One day, Pharmacopoeia and Panacea were invited to an Important Discussion on
BBC TV about the Common Cold. "Let us cure it!" they boasted - but none of their
remedies would fit, and the Presenters went home with runny noses.

And since no Fiery Godmother appeared to proclaim uninvited Cinderallium as
Princess Garlic Clove, whose breath is virus death, they all lived miserably ever after.
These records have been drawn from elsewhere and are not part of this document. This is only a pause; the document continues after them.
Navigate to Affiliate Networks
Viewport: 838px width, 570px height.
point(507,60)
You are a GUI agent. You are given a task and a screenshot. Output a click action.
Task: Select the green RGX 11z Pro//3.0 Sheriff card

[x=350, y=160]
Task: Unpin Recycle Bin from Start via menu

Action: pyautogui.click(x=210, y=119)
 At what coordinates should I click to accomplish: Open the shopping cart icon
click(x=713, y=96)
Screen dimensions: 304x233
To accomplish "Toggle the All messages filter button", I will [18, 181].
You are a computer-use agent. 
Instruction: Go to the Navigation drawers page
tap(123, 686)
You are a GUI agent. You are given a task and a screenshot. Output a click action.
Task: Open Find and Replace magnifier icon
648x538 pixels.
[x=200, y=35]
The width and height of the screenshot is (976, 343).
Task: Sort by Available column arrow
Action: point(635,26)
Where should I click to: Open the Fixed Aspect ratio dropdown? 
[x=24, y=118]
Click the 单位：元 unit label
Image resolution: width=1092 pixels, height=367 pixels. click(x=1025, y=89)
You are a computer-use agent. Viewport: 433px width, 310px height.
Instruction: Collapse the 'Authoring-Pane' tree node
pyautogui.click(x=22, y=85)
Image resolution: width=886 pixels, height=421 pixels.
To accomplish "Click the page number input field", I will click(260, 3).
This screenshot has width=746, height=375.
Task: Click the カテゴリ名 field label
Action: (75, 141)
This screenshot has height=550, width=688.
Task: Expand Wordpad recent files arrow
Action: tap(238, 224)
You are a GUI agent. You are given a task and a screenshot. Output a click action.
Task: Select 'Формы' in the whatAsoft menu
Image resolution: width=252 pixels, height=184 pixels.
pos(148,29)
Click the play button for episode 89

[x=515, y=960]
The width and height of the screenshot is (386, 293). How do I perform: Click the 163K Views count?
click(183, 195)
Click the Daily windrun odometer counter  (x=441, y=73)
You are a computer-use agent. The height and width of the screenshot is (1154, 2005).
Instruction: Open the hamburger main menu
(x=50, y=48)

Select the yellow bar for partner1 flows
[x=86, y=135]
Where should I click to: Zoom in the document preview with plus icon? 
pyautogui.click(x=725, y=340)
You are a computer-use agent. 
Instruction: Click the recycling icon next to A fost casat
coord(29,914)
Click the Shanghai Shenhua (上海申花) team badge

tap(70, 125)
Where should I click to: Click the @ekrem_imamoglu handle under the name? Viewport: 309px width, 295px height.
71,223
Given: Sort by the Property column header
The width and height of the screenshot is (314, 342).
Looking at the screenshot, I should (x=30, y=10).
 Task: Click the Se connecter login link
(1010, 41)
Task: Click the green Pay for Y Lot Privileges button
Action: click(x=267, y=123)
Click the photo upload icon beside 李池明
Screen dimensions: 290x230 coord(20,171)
                        * * * * * * * * *

THE BALLAD OF WILHELMINA POMEROY


Now, Wilhelmina Pomeroy's
Obsession was for Little Boys.
It wasn't that she ... that ... ahem! ...
She simply liked to look at them.
So she, whene'er she found one rather
Docile, took him home to Father.
She stood them neatly in a row
And gazed at them with eyes aglow.
She soon had forty-two or so.

And when it came to fifty-three,
A few showed signs of jealousy!
At length - un coup inattendu -
A comely youth of twenty-two
Whose name we will forbear to mention,
Keyed to a pitch of nervous tension,
Struck the lady as she passed!

The chosen band looked on, agahast;
(Miss Pomeroy, I must confess,
Was put out by his forwardness)
And then with cries of "Insurrection!"
"This is done in self-protection!"
"Down with revolutionaries!"
"Equality is threatened! Where is
Social equilibrium,
Upset by antisocial scum?"
With yells and threats and kicks and shouts
They fell on him, unruly louts
And bea him up, and then they hurled
Him out into the lonely world.

          * * *

They pinned a notice in the hall
Enforcing Equal Rights For All.
It was only fair and right
That she should kiss them all goodnight,
Said Wilhelmina, for she knew
That everyone would want her to.
So if she gave an extra squeeze
To one, her duty was to please
The others likewise - what is worse than
To feel you are a displaced person?
She little guessed there could be boys
Who do not like Miss Pomeroys ...
One evening she was halfway down
The line, with kisses duly blown
And planted with a dose of passion,
When ... TwentySix refused his ration!!!
Exasperated by the way
She gloated over them all day
He bravely pushed her face away!


... He shared his predecessor's fate.

And then they saw him pass the gate
One day, with a delightful girl -
Not plain and Pomeroid; a pearl!
She was no means to easy wealth
But simply loved him for himself,
And (which the idle are empty of)
She gave him manliness and love.
No bribery could stay them then!
None but the silliest of men
Could fail to see what they were missing,
Hindered by Wilhelmina's kissing.

          * * *

Broken glass lay on the floor.
They had been gone an hour or more.
They'd even jammed the wretched door.
So now, alas, although she saw
What she had been forsaken for,
She couldn't try to understand.
Ah! Bitter the revenge she planned!
With fury trembling, she took
Her blunderbuss from off its hook
And saw her face distorted in
Its surface to a horrid grin.
The muzzle cold upon her breast,
Her arms strained to the butt, she pressed
The trigger.
          Wrecked beyond repair
They found her - but they didn't care.